Mientras estudiaba, Arturo fue adquiriendo un interés y compromiso crecientes por la política. Eran tiempos convulsionados en los claustros académicos y no tardó en entreverarse en los debates febriles sobre la renovación de los claustros que, desde la Reforma Universitaria originada en Córdoba, en 1918, había calado hondo entre los estudiantes platenses, quienes pugnaban no solo por mayor participación y democracia interna sino que bregaban por una profundización del carácter científico de la institución. Arturo defendía con enjundia la representación estudiantil en los cuerpos directivos y la consolidación de mecanismos que aseguraran el ascenso social de las clases trabajadoras.

Las discusiones alcanzaron en La Plata un cariz de extrema violencia, con expulsiones, enfrentamientos callejeros, detenciones ilegales y clausura de locales estudiantiles. El pico máximo se había producido a principios de abril de 1920 cuando, en medio de una refriega durante una huelga estudiantil murió baleado el estudiante de Medicina David Francisco Viera, homicidio que nunca fue esclarecido.

En el tramo final de sus estudios, Arturo realizó la residencia en el hospital Pedro Fiorito, de Avellaneda, inaugurado en 1913 como el más importante al sur de la Ciudad de Buenos Aires, y donde consiguió su primer trabajo después de recibirse. No pasó mucho tiempo para que decidiera instalarse en una casa cerca del nosocomio, en la que montó su consultorio particular. Así, Arturo Cándido Favaloro se erigió en el primer médico de una familia que hoy cuenta con cuatro generaciones de galenos. Se especializó en cirugía y pronto comenzó a trabajar en el hospital Guillermo Rawson, cuna de una de las escuelas más importantes en la materia. Pero, pese a abocarse intensamente a la profesión, no perdió el vínculo con sus parientes. Los fines de semana decía presente en los tradicionales almuerzos domingueros y, entre otras cosas, aprovechaba para disfrutar de la pasión compartida por el club de fútbol Gimnasia y Esgrima. Entre Arturo y René se estableció una conexión singular: “Quizá por ser yo el primer sobrino varón, sentía por mí cierto afecto especial que resaltaba cuando volvía a La Plata a visitar a sus familiares, en los pocos ratos libres que le permitía su actividad. Existía entre nosotros, sin duda, una relación más profunda”, escribió alguna vez el cardiocirujano. 

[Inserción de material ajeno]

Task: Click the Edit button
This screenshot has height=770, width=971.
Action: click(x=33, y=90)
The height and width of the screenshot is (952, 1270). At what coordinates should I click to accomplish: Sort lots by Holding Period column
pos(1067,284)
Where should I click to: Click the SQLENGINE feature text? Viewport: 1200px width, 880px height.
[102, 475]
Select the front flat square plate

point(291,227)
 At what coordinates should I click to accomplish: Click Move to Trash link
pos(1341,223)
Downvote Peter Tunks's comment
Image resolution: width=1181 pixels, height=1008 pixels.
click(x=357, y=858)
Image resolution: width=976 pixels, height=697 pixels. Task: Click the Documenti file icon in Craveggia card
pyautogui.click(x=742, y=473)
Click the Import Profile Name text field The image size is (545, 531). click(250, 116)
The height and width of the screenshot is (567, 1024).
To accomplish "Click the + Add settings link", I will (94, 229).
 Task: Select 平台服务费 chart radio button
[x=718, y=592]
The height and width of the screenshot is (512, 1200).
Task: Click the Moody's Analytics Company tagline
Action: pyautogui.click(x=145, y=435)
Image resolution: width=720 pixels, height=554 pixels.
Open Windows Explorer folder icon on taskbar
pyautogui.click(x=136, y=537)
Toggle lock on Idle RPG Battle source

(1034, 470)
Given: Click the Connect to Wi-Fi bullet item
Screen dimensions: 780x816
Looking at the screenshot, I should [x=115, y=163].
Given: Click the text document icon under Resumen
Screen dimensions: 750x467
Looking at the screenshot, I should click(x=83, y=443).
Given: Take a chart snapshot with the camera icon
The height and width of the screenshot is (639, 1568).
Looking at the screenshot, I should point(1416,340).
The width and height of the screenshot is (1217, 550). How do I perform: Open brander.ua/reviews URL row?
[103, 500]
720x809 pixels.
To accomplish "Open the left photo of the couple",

Aída solía decir que en su hijo la inclinación hacia las ciencias médicas se había manifestado en forma precoz. El propio Favaloro lo convalidó en su libro Recuerdos de un médico rural: “Debo confesar que la medicina fue vocación en mí desde siempre. Mi madre refiere que ya a los cuatro o cinco años manifestaba deseos de ser médico. La explicación debe encontrarse en el predicamento de mi tío doctor, hermano menor de mi padre, entonces el único miembro de la familia con educación universitaria”. 

Algunos fines de semana, Arturo llevaba a su sobrino a su casa de Avellaneda. Charlaban sobre los vaivenes del trabajo de médico y el Pibe observaba con curiosidad e interés todo lo que ocurría en el consultorio. Luego, acompañaba a su tío en las llamadas “visitas de auxilio”, un itinerario por las casas de los vecinos del barrio que tenían prescrito reposo domiciliario. Entre paciente y paciente, el tío le comentaba los pormenores de cada caso. “Entonces sí tuve el convencimiento absoluto de que mi futuro estaría en la medicina”, refirió René al evocar aquella experiencia reveladora que sirvió para orientar su destino.